Athletic Wear Brand Hylete Now Raising $3.5 million in Shares; Eyes 2019 IPO
Lululemon has been turning heads this year.
Thanks largely to success in its e-commerce business, the athleisure brand has blown away even bullish estimates and triggered multiple rounds of analyst upgrades. Lululemon shares have doubled so far in 2018, handily outpacing the industry.
In turn, prudent investors may be worried it’s too late to own Lululemon. While the company likely has a bright future, its meteoric rise and eye-watering valuation suggest most of the real money has already been made.
That’s a good reason to consider shares of Hylete, a smaller rival founded in 2012 that produces a similar lineup of athletic apparel and gear for men and women. Hylete is also a pure e-commerce play, selling all of its merchandise directly to consumers rather than to other retailers.
Hylete is considering an initial public offering in 2019. But before that, investors can take part in a Regulation A+ offering of $3.5 million in new shares that’s open to the public with a minimum investment of $525. Prior to this offering, Hylete already turned many customers into investors, raising over $8 million from six separate crowdfunding campaigns. The investment portal, which uses technology from WealthForge, can be reached here.
One major appeal for investors is Hylete’s track record. The company has proven it can expand quickly, posting annualized revenue growth of over 50% over the last five years. (Details are in company’s investor presentation available here). It has also shown a capacity for growth through acquisitions of niche rivals such as Gracedbygrit, a female-focused company it bought earlier this year.
One secret to Hylete’s success that should herald more growth is its unusual strategy for planning new designs. As we highlighted in this recent report, the company frequently pitches new designs to customers and allows them to order in advance at a discounted price. If a particular item doesn’t get enough support in advance, Hylete doesn’t produce it.
Such a calculated approach to design and inventory investment should help Hylete drive revenue – but also achieve profitability with limited risk. The company’s gross margin expanded to its current 54% from 48% in 2014.
Soon, that should translate into real earnings. Indeed, the company expects to be Ebitda positive next year. Once that happens and the company pays off its $5.625 million in debt, it expects to post a net income margin of 10%.
What does that mean for profits? Looking ahead and taking the midpoint of Hylete’s revenue targets, the company should earn net income of $2.4 million in 2020 and $3.4 million in 2021. Based on the offering price in the current deal, the company is valued at 23.7 times 2020 earnings and 16.7 times 2021 earnings.

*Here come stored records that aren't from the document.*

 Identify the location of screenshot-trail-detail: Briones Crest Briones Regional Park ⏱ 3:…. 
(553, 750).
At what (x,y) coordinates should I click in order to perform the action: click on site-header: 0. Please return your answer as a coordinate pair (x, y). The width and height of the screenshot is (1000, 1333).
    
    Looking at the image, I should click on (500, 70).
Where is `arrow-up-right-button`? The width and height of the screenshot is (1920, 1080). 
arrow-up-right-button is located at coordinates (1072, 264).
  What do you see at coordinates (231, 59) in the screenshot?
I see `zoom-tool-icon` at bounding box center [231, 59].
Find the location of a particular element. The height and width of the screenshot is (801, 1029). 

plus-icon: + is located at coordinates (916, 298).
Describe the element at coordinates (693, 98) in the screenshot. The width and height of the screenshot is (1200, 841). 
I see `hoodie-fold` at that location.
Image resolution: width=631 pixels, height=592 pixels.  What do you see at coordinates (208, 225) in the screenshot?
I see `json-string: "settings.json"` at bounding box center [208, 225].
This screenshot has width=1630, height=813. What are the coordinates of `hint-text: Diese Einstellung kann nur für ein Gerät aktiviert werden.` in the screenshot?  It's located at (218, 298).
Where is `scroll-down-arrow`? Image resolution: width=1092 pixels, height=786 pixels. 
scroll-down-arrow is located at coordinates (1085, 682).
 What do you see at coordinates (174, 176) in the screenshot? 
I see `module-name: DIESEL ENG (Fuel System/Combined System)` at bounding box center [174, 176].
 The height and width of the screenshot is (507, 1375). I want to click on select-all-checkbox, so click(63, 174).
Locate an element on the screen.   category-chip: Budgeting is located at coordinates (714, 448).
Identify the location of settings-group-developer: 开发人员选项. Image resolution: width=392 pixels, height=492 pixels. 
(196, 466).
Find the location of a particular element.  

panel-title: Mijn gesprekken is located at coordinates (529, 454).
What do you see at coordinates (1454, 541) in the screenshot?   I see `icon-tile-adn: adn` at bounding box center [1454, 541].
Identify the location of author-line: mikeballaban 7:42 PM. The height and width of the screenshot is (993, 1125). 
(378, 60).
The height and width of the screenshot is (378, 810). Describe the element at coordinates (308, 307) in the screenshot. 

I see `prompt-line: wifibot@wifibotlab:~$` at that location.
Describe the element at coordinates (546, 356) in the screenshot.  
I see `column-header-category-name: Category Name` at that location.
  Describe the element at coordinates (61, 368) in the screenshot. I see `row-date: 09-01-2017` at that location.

Lululemon, meanwhile, commands much richer multiples. The larger company’s shares trade at about 31 times 2020 consensus earnings and 27 times 2021 consensus earnings. And Lululemon’s growth, while impressive, is a fraction of Hylete’s.
Of course, Hylete is growing from a much smaller base, so superior rates of expansion are to be expected. But it’s important to remember that Lululemon generated only 23% of sales from e-commerce last quarter, while Hylete is an e-commerce pure play.
Not only is e-commerce a better source of revenue growth, but it’s also a better way to earn profits. As we explained in this recent report, Lululemon’s gross margins are far higher online than in its stores, where it incurs significant rent and labor expenses.
There are always risks to consider with growth-stage companies like Hylete. But it has shown a patient approach to fundraising rather than rush into an IPO and has a unique strategy for merchandise development to avoid strategic missteps. With investors smitten by Lululemon’s e-commerce business, it would be a mistake to overlook its digital cousin Hylete.